DataStreams’ Lee Young-sang: Making Sense of Big Data

Lee Young-sang, president and CEO of DataStreams

The explosion of data on the internet in recent years is mindboggling – so much so that the actual number of bytes is completely meaningless for most people. It’s safe to say, though, that many companies could potentially be drowning in their own data. Yet, the power contained in this data is extremely meaningful to those who know what to do with it.

In fact, big data has been at the heart of almost every area of public and private enterprise by exponentially boosting productivity and growth – and ultimately, the bottom line. The retail, information, finance, and insurance sectors have all increased productivity by not only selling more, but by reducing mistakes and detecting fraud, thereby cutting costs. Big data, then, is a powerful builder of businesses and organizations. And now, with the burgeoning IoT and AI technologies, the promise of big data is even more dazzling.

The problem, of course, is to knowing how to make sense of it all.

Lee Young-sang is the President and CEO of DataStreams, a data management company headquartered in Seoul, Korea. His breakthrough product, TeraStream, was introduced to the Korean market in 2001 and quickly became the only viable competition to imported products. According to the DataStreams’ website, their client list includes 3 of the top 10 global manufacturing companies, 5 of the top 40 global insurance companies, and 90% of Korea’s banking industry.
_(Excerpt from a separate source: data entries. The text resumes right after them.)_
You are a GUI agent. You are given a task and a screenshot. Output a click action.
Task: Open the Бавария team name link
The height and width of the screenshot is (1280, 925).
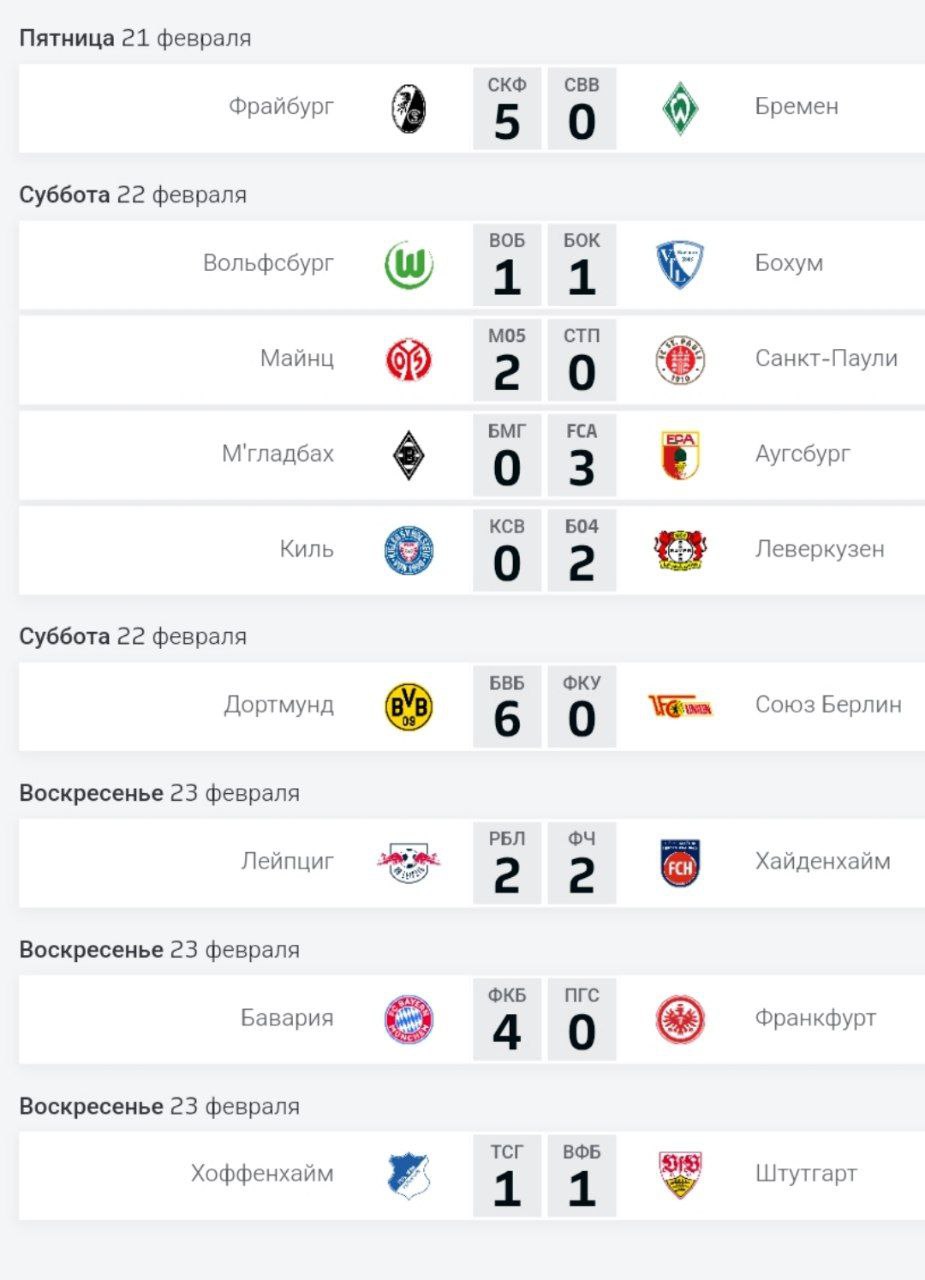click(x=287, y=1018)
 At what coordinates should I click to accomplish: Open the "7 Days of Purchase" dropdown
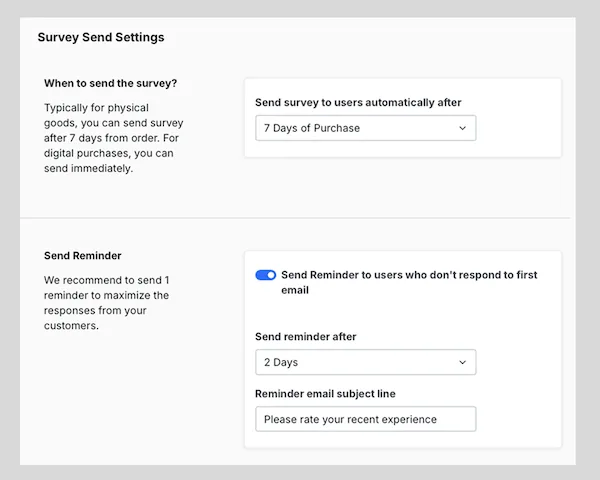click(365, 128)
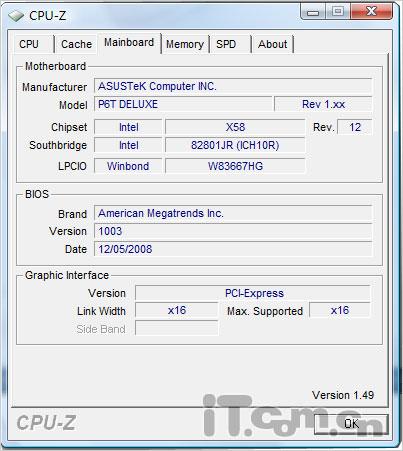The height and width of the screenshot is (451, 403).
Task: Open the Cache tab
Action: click(76, 44)
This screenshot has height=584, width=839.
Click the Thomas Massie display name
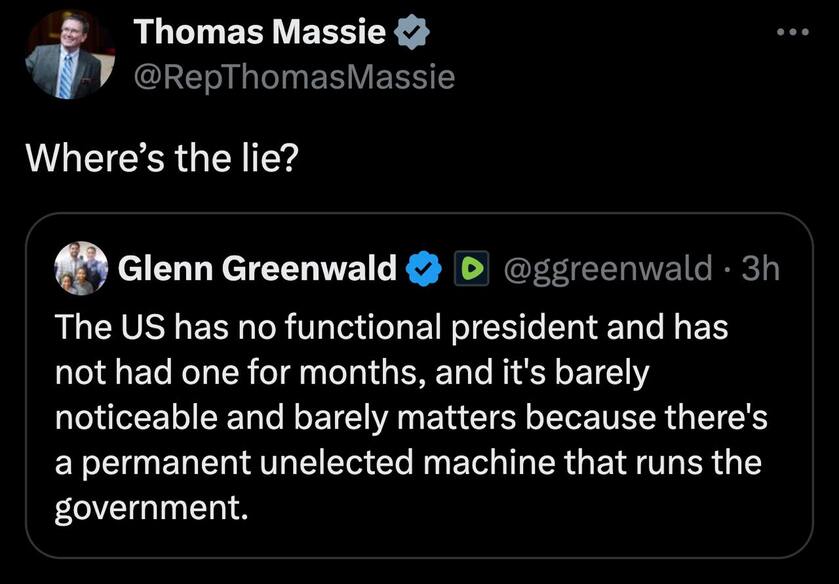pos(260,32)
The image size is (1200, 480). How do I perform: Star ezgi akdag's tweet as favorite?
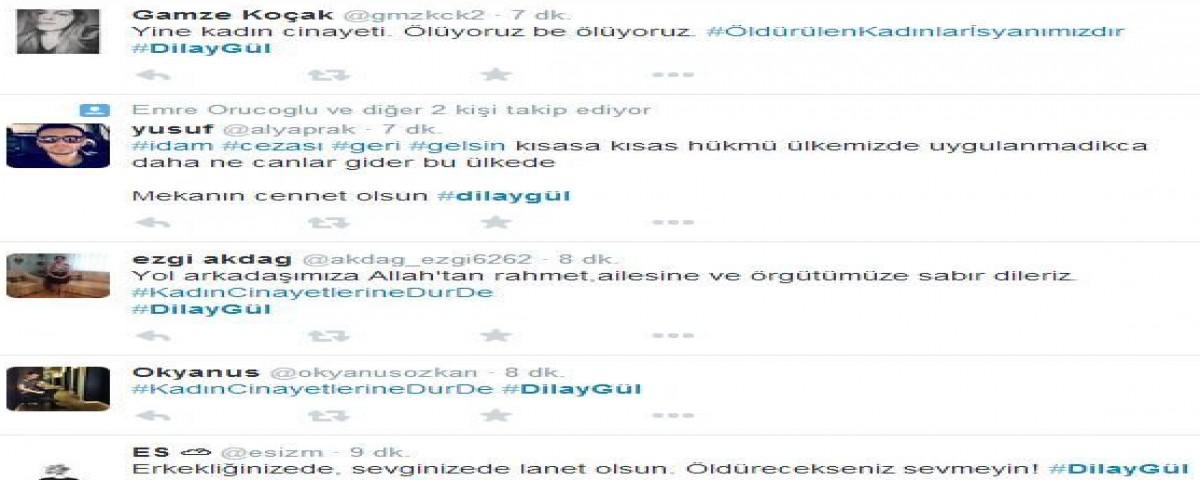coord(496,336)
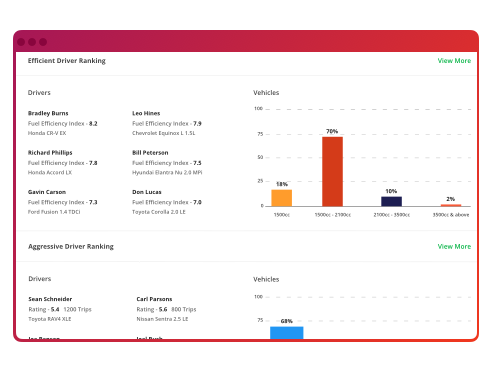
Task: Click View More for Efficient Driver Ranking
Action: tap(454, 61)
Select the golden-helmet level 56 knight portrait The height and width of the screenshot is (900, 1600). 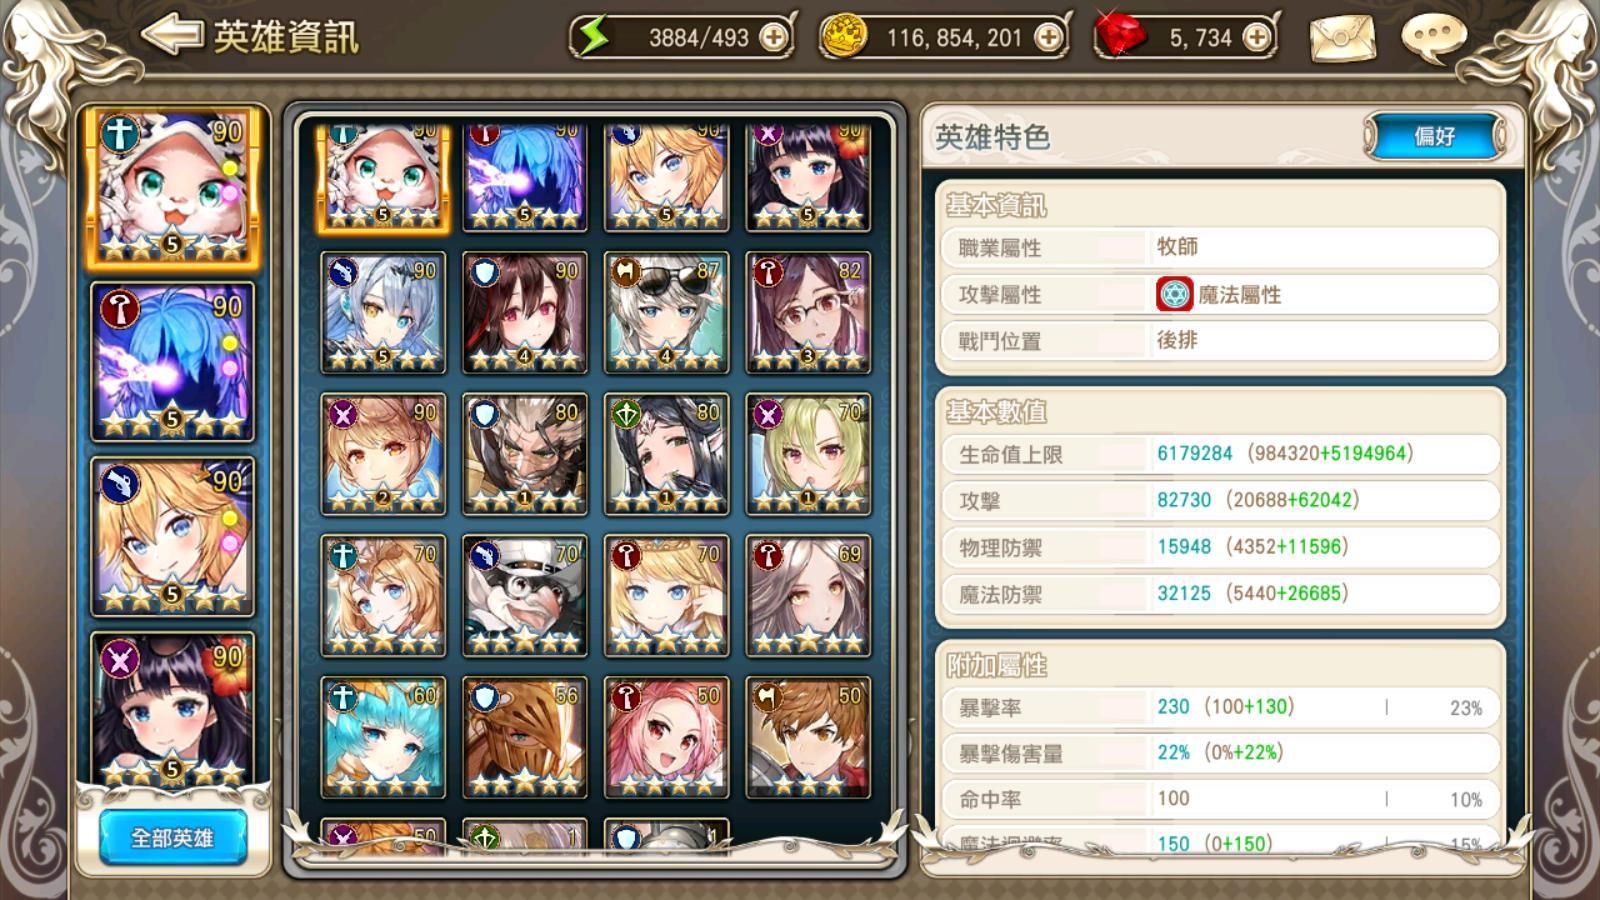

Now, after over a decade of success in Korea and Asia, Mr. Lee has taken his high-speed and real-time technology into the U.S. market. Below is an in-depth conversation with Lee Young-sang.

Q: DataStreams began with TeraStream, a data integration program. What makes it such a successful product

We started with a large data processing technology, and the speed and volume of the data were the cornerstones of our business. At the time, relational databases like Oracle were too slow for the large volumes of data, not to mention the complicated operation system. Plus, the speed to a large extent depends on the user. We have a very high-speed engine to shorten the data processing time, which is good for very large volumes of data. We use this technology for data integration. When we first introduced this technology, it was quite an innovation. Our competitor, DataStage, was very slow. We were about four or five times or in the first version about 20 times faster than DataStage. This is why we were so dominant in that particular market, especially in finance. So it was basically all about speed.

Q: With your expertise in data integration, you are now looking to branch out into data analysis. You refer to this intermediary stage as data quality. What specifically entails data quality; how difficult is it to achieve; and what sort of technical skills are required for this

A: In industry terms, data quality means standardization. Because we use computers – and they aren’t as intelligent as AlphaGo – the data must be standardized so that the computer can distinguish between information that may seem similar but are different. Humans do this from context, but the computer lacks this contextualizing ability. We take the data, integrate it, and perform a series of management tasks, in which “keys” are needed. The keys should be unique – a person’s name, for example, but in cases where the same name is used, the data becomes meaningless. To guarantee data quality, a data quality solution such as MetaStream is needed. So everything starts with meta data, the definitions of the data, and data standardization. Then, in order to keep the data sound, it needs to be compared to that data in standard form.

The metadata management repository doesn’t store the content itself – just what we refer to as the meta data of the content. So rather than a specific name, it would store “family name” and “given name.” In our meta data management solution, we have a data glossary with the terms, context, and meaning. Every definition is stored in the repository of our metadata management solution. Another is the address. As you move, your collected data becomes old data, and unless it is updated, the data becomes unusable. Our MetaStream software can standardize this data. It’s basically just a process of comparisons – many, many comparisons. And because there are so many comparisons it takes a lot of computing power, which limits the results because the data could deteriorate between the relatively long periods between comparisons. So keeping the data in standardized form is very important and MetaStream can do this.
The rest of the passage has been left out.